Le Lightning de Tampa Bay a beaucoup changé depuis son dernier match contre le Canadien.

Mathias Brunet LA PRESSE

L'entraîneur s'appelle désormais Jon Cooper et le style de l'équipe a été complètement modifié.

«Il favorise la possession de rondelle et il donne plus de liberté aux défenseurs», dit le capitaine Vincent Lecavalier, qui affronte le Canadien ce soir au Centre Bell.

Les troupes semblent bien s'accommoder de cette nouvelle latitude, mais l'adaptation ne se fait pas toujours sans heurts. Le Lightning a une fiche de 4-5-3 depuis l'arrivée de Cooper.

«Il va falloir trouver un juste milieu, parce que parfois, les gars sont perdus. Le système de Guy [Boucher] était plus rigide. Celui de Jon nous donne beaucoup plus de liberté. Des fois, on ne sait plus quoi faire avec la rondelle, parce qu'on a répété les mêmes gestes pendant des années. Il faut se défaire du moule. Se débarrasser de la rondelle (chip) est la dernière option avec Cooper.»

Boucher a-t-il été victime de sa philosophie de coaching? Lecavalier n'en sait rien.

«Peut-être que Steve Yzerman voulait un style de possession de rondelle, répond-il. Et Cooper a gagné des championnats dans la Ligue de la côte Est et la Ligue américaine avec son système. Mais en fin de compte, n'importe quel système de jeu peut vous permettre de gagner si l'équipe au complet l'achète.»

Le Lightning a pourtant commencé la saison en force en remportant six de ses sept premiers matchs.

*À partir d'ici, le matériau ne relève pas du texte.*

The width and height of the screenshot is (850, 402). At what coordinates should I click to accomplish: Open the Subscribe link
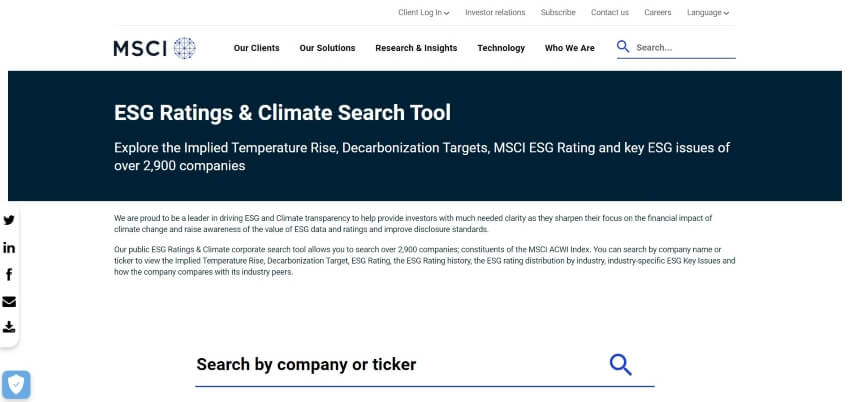[558, 12]
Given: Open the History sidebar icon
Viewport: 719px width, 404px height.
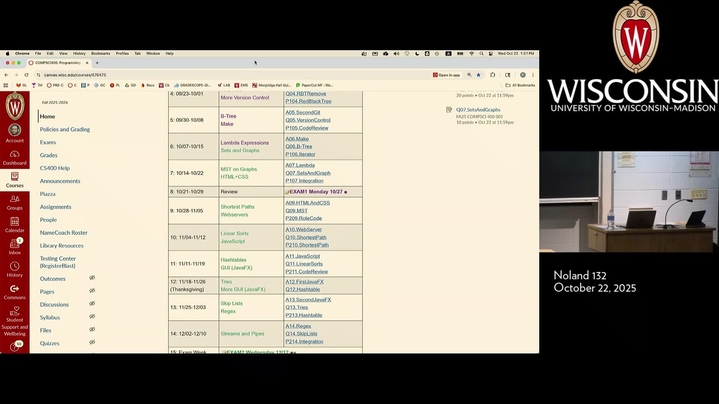Looking at the screenshot, I should pos(14,268).
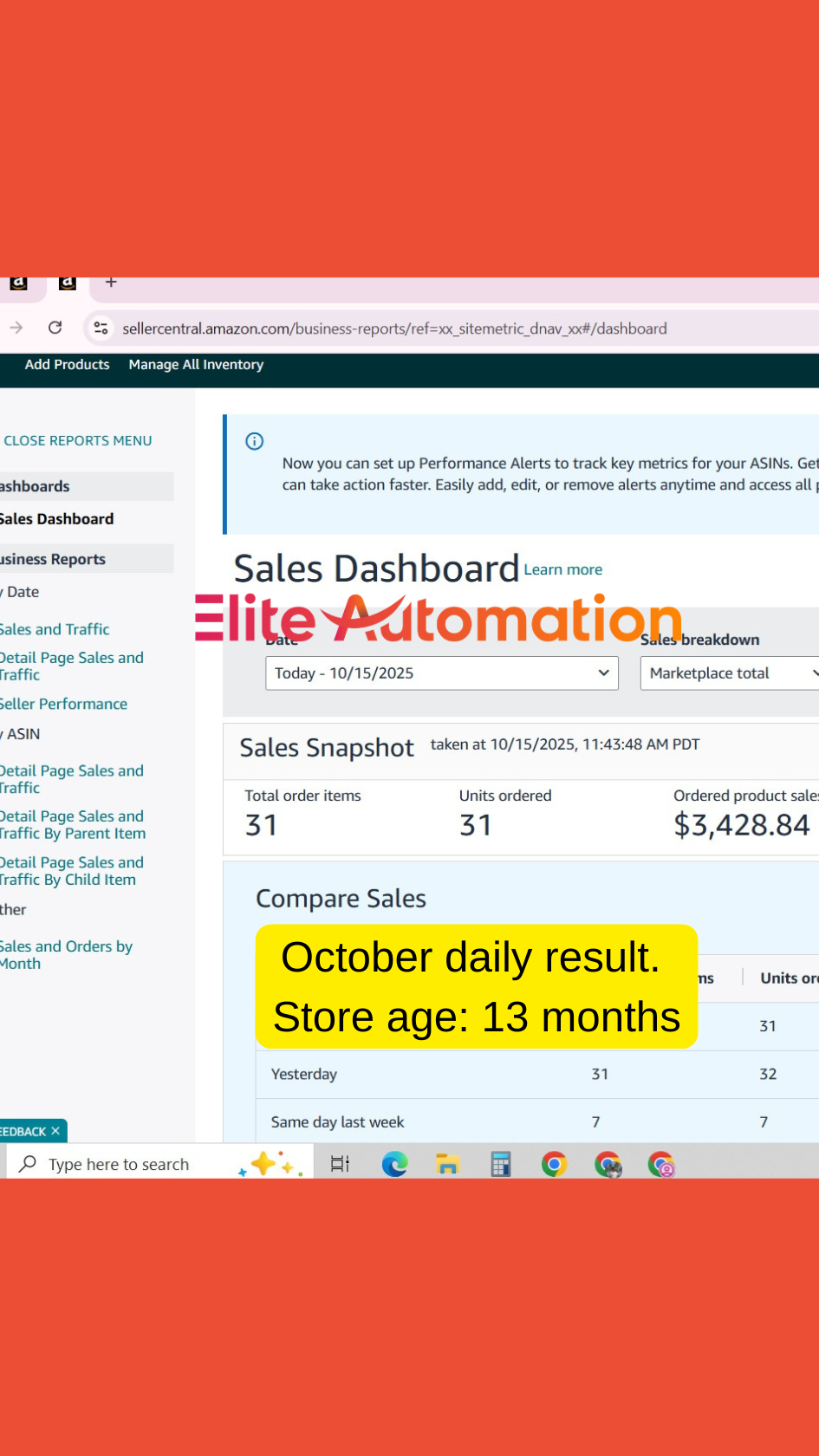
Task: Close the Feedback tab
Action: point(55,1131)
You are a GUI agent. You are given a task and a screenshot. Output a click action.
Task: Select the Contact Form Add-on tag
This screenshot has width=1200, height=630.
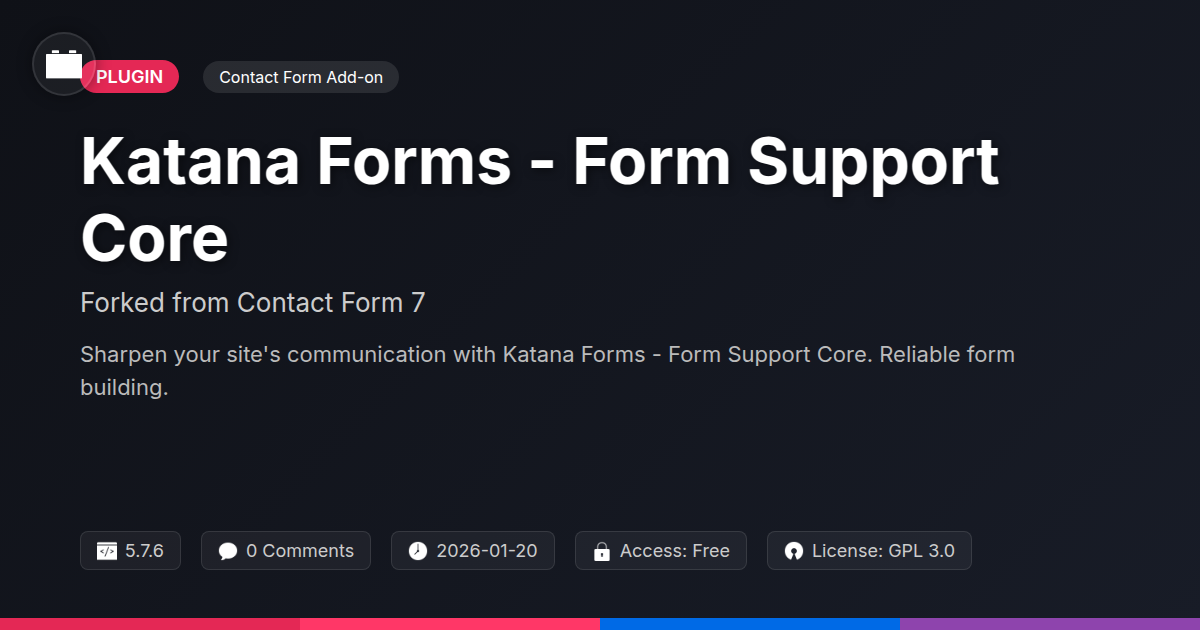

«Je ne sais pas ce qui a pu se passer. On a commencé à perdre et nous n'avons jamais réussi à nous sortir de ce pétrin. Et quand tu perds, c'est facile de commencer à montrer du doigt. C'est souvent le coach qui paye, parce qu'il faut provoquer quelque chose. Mais ce n'est pas sa faute, ce n'est pas lui qui joue, pas lui qui tient nos bâtons ou qui patine pour nous.»

Au moment du congédiement de Boucher, Lecavalier, Benoît Pouliot et Ryan Malone étaient blessés. Les gardiens étaient Cédrick Desjardins et Mathieu Garon.

Depuis, Steve Yzerman a acquis le géant Ben Bishop des Sénateurs d'Ottawa en retour de la prometteuse recrue Cory Conacher. Bishop a une fiche de 2-3-1 et une moyenne de 3,13, mais un excellent taux d'arrêts de .916.

«Même dans les entraînements, on ne sait plus où lancer tellement il couvre de l'espace. On ne voit pas le filet derrière lui. Il est costaud, il a une bonne technique et il contrôle bien la rondelle. On joue avec confiance avec lui.»

Même si Tampa est 25e au classement général, Lecavalier a bon espoir de voir l'équipe connaître une bonne saison dès l'an prochain.

«On a les outils pour réussir. Si on se reporte à janvier, après les premiers matchs, j'étais convaincu qu'on terminerait dans le top 3 dans l'Est. C'est ça qui est frustrant. C'est une saison décevante, il n'y a rien d'autre à dire que ça.»

Lecavalier, 32 ans, quatrième compteur de l'équipe avec 28 points en 34 matchs, dit ne pas avoir reparlé à Boucher depuis son congédiement.

«Je lui ai laissé des messages, mais on ne s'est pas parlé de vive voix. Il a quitté avec classe et a pris le temps de remercier tout le personnel de l'aréna.»